An acceptable response holds only the line containing "Tourisme (44, 2429)" and every line after it to the end of the records, each reproduced exactly.

--- GIVEN INFORMATION Enclosed Below ---

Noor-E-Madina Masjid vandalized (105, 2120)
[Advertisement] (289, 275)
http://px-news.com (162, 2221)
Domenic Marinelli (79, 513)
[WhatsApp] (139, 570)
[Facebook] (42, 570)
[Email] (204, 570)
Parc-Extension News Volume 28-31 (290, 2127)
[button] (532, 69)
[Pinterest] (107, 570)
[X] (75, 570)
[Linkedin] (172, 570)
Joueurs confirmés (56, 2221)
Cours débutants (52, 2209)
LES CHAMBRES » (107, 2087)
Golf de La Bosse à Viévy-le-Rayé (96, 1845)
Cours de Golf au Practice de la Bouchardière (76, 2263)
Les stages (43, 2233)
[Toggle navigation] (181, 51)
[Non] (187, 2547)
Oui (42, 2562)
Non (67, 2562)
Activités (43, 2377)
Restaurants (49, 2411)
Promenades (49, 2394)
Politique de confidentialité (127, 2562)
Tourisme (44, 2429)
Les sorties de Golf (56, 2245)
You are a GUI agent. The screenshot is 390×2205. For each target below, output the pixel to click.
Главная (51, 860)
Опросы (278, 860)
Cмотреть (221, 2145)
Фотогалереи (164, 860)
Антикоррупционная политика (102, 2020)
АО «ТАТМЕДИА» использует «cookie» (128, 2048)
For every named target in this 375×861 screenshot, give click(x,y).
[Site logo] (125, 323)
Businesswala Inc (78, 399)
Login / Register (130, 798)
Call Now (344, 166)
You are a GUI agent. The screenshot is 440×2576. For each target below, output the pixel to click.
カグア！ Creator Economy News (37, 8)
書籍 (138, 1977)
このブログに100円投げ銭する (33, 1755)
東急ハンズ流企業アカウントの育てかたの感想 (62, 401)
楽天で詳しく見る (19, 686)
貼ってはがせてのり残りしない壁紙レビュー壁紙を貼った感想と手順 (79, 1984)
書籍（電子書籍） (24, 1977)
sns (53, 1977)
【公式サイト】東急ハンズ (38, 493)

--- End of Enclosed GIVEN INFORMATION ---

**TASK RESPONSE**
Tourisme (44, 2429)
Les sorties de Golf (56, 2245)
You are a GUI agent. The screenshot is 390×2205. For each target below, output the pixel to click.
Главная (51, 860)
Опросы (278, 860)
Cмотреть (221, 2145)
Фотогалереи (164, 860)
Антикоррупционная политика (102, 2020)
АО «ТАТМЕДИА» использует «cookie» (128, 2048)
For every named target in this 375×861 screenshot, give click(x,y).
[Site logo] (125, 323)
Businesswala Inc (78, 399)
Login / Register (130, 798)
Call Now (344, 166)
You are a GUI agent. The screenshot is 440×2576. For each target below, output the pixel to click.
カグア！ Creator Economy News (37, 8)
書籍 (138, 1977)
このブログに100円投げ銭する (33, 1755)
東急ハンズ流企業アカウントの育てかたの感想 (62, 401)
楽天で詳しく見る (19, 686)
貼ってはがせてのり残りしない壁紙レビュー壁紙を貼った感想と手順 (79, 1984)
書籍（電子書籍） (24, 1977)
sns (53, 1977)
【公式サイト】東急ハンズ (38, 493)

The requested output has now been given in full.